De acuerdo con la información oficial, cada uno de los 500 diputados federales recibirá en diciembre un total de 304 mil 048 pesos, monto que incluye su dieta mensual de 82 mil 052 pesos, un aguinaldo equivalente a 40 días de salario por 147 mil 438 pesos, así como apoyos legislativos adicionales.
En el caso del Senado de la República, el beneficio es aún mayor. Los 128 senadores percibirán 384 mil 700 pesos cada uno, cifra que contempla un aguinaldo de 253 mil pesos, también correspondiente a 40 días de dieta bruta, totalmente libre de impuestos.
El reparto millonario
El costo total de estas prestaciones asciende a cifras difíciles de ignorar:
- Cámara de Diputados: más de 152 millones de pesos
- Senado de la República: alrededor de 56.7 millones de pesos
El punto más polémico es que los aguinaldos de los legisladores no están sujetos al pago del Impuesto Sobre la Renta (ISR). Es decir, las propias cámaras cubren ese impuesto para que los legisladores reciban el monto completo, un privilegio del que carece la mayoría de los trabajadores mexicanos.
El contraste
Para dimensionar la desigualdad, un trabajador que percibe salario mínimo gana alrededor de 8 mil 364 pesos mensuales. En contraste, un senador obtiene casi 16 veces más solo por concepto de dieta, sin contar prestaciones adicionales. Su aguinaldo equivale a más de 30 meses de salario mínimo.

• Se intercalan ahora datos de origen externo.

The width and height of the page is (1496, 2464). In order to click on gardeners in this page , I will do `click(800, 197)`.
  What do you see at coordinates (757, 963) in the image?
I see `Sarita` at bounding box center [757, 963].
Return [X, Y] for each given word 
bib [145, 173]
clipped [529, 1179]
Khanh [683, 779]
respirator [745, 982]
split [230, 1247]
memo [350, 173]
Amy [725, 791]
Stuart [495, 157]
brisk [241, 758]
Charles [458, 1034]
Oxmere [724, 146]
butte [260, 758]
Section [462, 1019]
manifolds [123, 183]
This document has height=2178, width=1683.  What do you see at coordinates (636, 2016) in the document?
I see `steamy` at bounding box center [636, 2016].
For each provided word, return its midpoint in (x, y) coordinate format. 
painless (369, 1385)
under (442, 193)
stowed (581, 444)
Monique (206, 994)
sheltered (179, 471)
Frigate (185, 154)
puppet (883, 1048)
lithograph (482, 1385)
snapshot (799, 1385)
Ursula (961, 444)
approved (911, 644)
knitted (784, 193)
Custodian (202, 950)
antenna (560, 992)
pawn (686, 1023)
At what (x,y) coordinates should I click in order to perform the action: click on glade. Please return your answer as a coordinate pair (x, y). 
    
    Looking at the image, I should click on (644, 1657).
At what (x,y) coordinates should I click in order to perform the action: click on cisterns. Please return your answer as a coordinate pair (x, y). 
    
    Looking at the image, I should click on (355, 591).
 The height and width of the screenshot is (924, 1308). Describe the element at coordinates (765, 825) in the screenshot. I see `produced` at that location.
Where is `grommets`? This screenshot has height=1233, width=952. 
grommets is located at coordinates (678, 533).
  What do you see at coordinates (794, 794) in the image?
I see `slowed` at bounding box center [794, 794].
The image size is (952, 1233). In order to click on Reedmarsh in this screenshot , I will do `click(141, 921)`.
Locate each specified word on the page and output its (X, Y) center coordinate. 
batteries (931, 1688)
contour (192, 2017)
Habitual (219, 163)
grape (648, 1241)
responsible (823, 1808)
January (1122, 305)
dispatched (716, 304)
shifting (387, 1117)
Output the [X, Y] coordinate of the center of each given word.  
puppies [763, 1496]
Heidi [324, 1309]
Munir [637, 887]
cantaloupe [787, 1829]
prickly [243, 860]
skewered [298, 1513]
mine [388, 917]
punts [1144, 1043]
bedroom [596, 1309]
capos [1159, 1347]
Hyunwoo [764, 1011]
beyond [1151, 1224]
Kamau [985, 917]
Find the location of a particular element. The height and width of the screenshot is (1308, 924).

Otro dato que ha generado polémica es que los senadores perciben una dieta mensual de 131 mil 700 pesos, apenas 2 mil 590 pesos menos que el salario de la presidenta de México, Claudia Sheinbaum, lo que vuelve a poner en duda el discurso de la llamada “austeridad republicana”.
Mientras en los discursos se habla de recortes, sacrificios y solidaridad, en los hechos el cierre de año vuelve a evidenciar que en el Congreso de la Unión la austeridad no llega a diciembre.